__WHAT YOU ARE ASKED TO DO__
The span to be transcribed begins with the line that contains "Where should I click to: Click help" and ends with the last line of the listing; copy it exactly and include nothing else.

── PROVIDED DATA

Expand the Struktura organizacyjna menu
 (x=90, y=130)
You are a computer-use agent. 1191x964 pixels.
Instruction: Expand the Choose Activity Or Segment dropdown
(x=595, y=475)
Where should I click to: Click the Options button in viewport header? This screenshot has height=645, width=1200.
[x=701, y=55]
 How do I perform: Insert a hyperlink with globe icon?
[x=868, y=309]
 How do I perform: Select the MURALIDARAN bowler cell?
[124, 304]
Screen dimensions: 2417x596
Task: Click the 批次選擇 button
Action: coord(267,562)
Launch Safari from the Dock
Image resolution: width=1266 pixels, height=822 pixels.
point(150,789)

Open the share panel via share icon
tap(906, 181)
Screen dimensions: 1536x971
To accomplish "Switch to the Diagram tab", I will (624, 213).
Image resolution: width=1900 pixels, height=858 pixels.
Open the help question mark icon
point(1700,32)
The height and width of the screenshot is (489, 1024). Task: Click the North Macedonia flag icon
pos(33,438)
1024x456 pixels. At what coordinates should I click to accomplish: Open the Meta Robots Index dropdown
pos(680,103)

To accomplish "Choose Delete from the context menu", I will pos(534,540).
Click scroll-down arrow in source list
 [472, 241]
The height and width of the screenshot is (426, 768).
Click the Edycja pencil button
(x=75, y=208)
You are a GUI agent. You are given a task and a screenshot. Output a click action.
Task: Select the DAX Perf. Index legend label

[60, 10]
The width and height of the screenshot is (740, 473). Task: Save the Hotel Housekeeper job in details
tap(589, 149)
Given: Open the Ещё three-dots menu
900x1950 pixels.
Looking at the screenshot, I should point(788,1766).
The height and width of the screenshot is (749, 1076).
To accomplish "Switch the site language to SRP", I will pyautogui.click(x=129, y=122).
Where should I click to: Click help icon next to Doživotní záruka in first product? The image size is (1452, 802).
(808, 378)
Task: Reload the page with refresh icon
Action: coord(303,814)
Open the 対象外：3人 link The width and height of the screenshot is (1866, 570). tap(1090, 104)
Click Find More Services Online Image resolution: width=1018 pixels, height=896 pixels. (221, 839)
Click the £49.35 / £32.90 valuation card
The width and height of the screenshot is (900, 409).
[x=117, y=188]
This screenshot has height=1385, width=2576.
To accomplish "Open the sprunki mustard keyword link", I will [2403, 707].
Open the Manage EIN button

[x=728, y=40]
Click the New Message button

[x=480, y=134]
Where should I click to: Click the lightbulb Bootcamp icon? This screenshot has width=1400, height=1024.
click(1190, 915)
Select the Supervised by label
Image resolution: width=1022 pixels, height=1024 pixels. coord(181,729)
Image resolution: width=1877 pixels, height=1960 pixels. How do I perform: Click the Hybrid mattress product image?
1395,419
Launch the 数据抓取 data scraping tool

────

__ANSWER TO THIS PROBLEM__
Where should I click to: Click help icon next to Doživotní záruka in first product? The image size is (1452, 802).
(808, 378)
Task: Reload the page with refresh icon
Action: coord(303,814)
Open the 対象外：3人 link The width and height of the screenshot is (1866, 570). tap(1090, 104)
Click Find More Services Online Image resolution: width=1018 pixels, height=896 pixels. (221, 839)
Click the £49.35 / £32.90 valuation card
The width and height of the screenshot is (900, 409).
[x=117, y=188]
This screenshot has height=1385, width=2576.
To accomplish "Open the sprunki mustard keyword link", I will [2403, 707].
Open the Manage EIN button

[x=728, y=40]
Click the New Message button

[x=480, y=134]
Where should I click to: Click the lightbulb Bootcamp icon? This screenshot has width=1400, height=1024.
click(1190, 915)
Select the Supervised by label
Image resolution: width=1022 pixels, height=1024 pixels. coord(181,729)
Image resolution: width=1877 pixels, height=1960 pixels. How do I perform: Click the Hybrid mattress product image?
1395,419
Launch the 数据抓取 data scraping tool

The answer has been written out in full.